Defence spending should increase following nerve agent attack – Tory MP
Tory chairman of the Commons Defence Committee Dr Julian Lewis argued the time had come to recognise that 2% of GDP was ‘not enough’ to spend on defence.
Defence spending should increase following the Salisbury nerve agent attack, the Tory chairman of the Commons Defence Committee has warned.
Dr Julian Lewis told MPs the time had come to recognise that 2% of GDP was “not enough” to spend on defence “when we are reverting to the sort of adversarial relationship when we used to spend a much higher proportion of GDP in ensuring that this country was well defended”.

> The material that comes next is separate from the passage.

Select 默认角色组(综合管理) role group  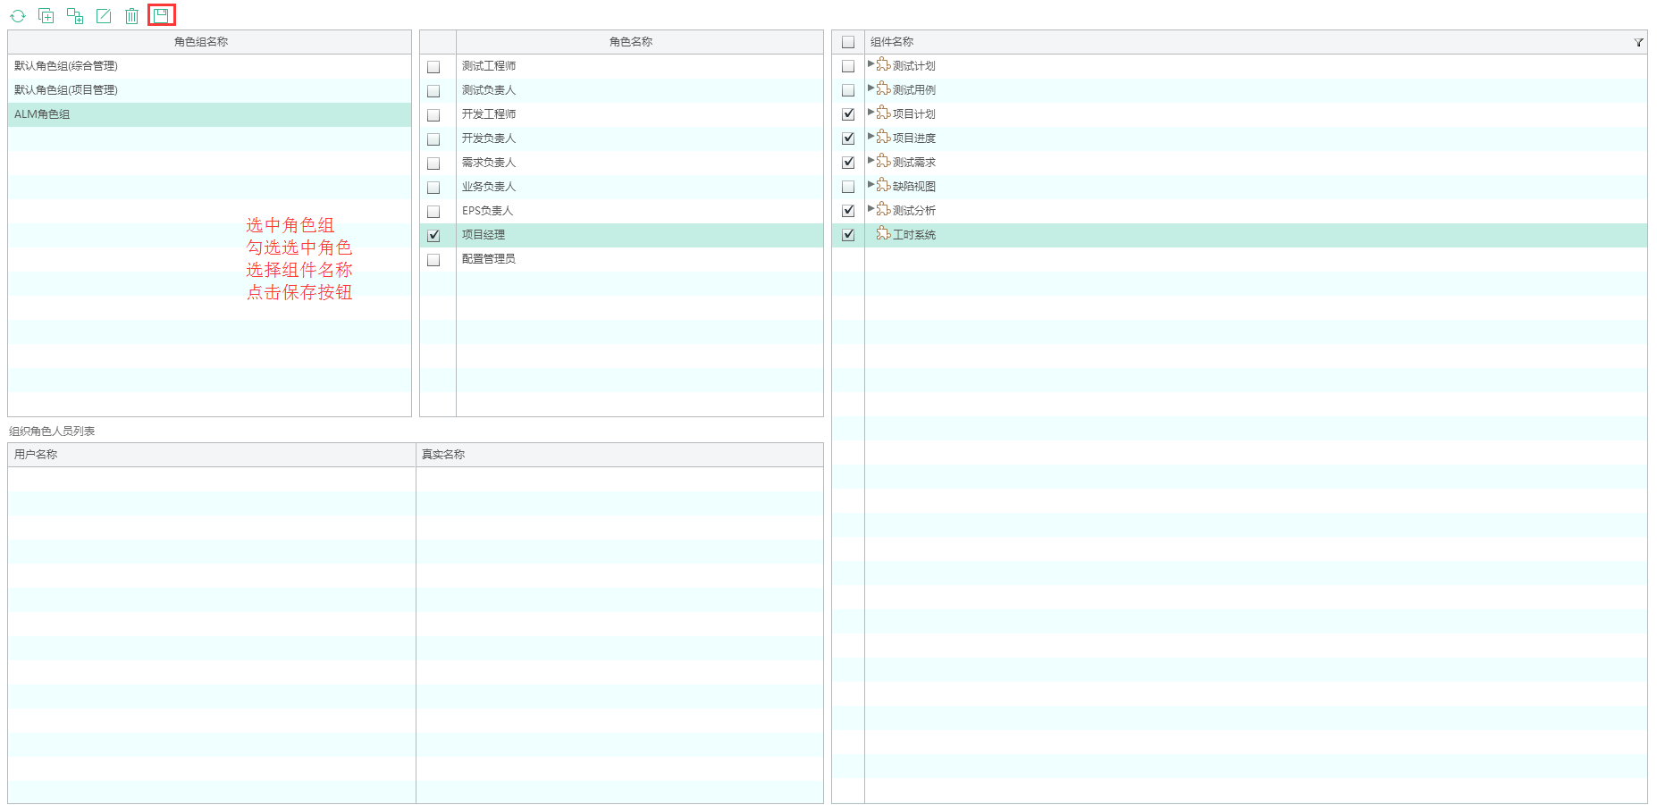66,66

His comments came as Prime Minister Theresa May gave a statement in the Commons updating MPs on the incident in Salisbury.
Mrs May responded: “Of course as we have been looking through our national security capability review and our modernising defence programme review, what we are doing is ensuring that for the variety and diversity of threats that this country faces, we have the resources and the capabilities available to deal with those threats, but of course as those threats diversify, not all of them will be responded to by what is conventionally normally considered to be defence.”

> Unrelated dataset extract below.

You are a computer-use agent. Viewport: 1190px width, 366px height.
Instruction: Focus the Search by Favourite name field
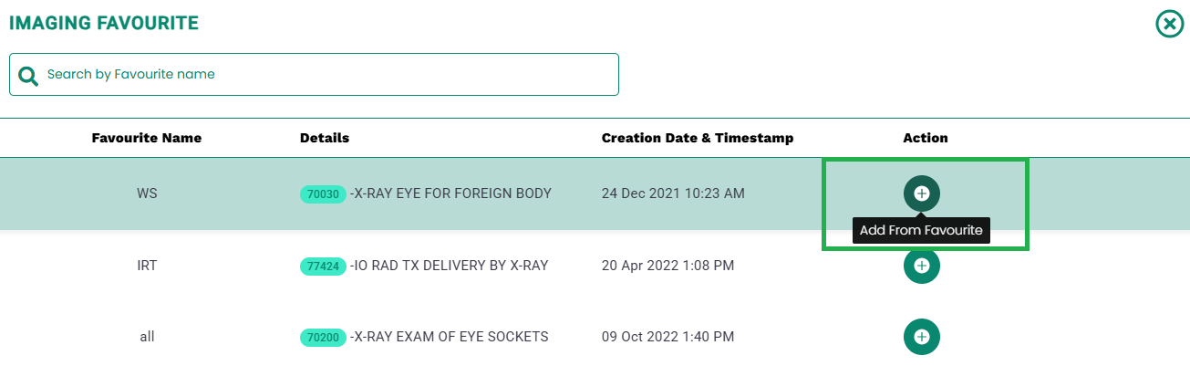(314, 74)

No reasonable person can possibly doubt that the Russian Government has behaved with arrogance, with inhumanity and with contempt Dr Julian Lewis
Asking a question after Mrs May’s statement, Dr Lewis (New Forest East) said: “No reasonable person can possibly doubt that the Russian Government has behaved with arrogance, with inhumanity and with contempt, not least in failing to respond to the Prime Minister’s deadline which it surely would have done if it had known it was innocent of this charge.
“In welcoming the Prime Minister’s expulsion of 23 diplomats who are really intelligence (agents), I ask her to make it clear that any retaliation in kind by the Russian Government will be met by further expulsions, possibly including even the ambassador, who spends so much time coming to talk to us in this place bemoaning the poor state of Anglo-Russian relations.

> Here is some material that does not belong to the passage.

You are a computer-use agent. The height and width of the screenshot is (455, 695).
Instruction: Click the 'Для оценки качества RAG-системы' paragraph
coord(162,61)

“And will she accept that Russia traditionally respects strength and despises weakness, and that the time has come to recognise that 2% of GDP is not enough to spend on defence when we are reverting to the sort of adversarial relationship when we used to spend a much higher proportion of GDP in ensuring that this country was well defended?”
Mrs May responded: “There are other measures we stand ready to deploy at any time should we face further Russian provocation.”